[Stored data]
((

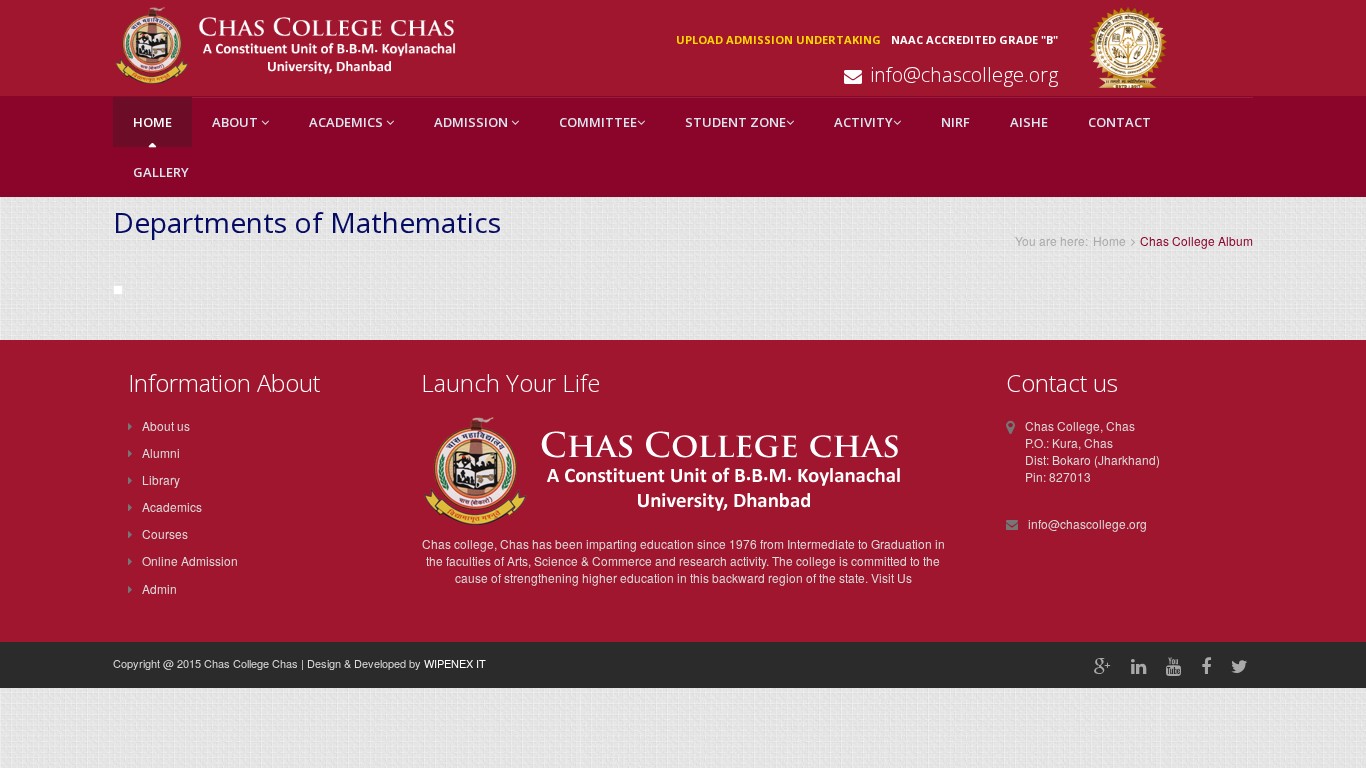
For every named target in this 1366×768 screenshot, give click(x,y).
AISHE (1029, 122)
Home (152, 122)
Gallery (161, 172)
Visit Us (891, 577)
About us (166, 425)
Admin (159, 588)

))

Your goal: Leave out the pictures, then copy all the remaining text in the records exactly.

Result below:
For every named target in this 1366×768 screenshot, give click(x,y).
AISHE (1029, 122)
Home (152, 122)
Gallery (161, 172)
Visit Us (891, 577)
About us (166, 425)
Admin (159, 588)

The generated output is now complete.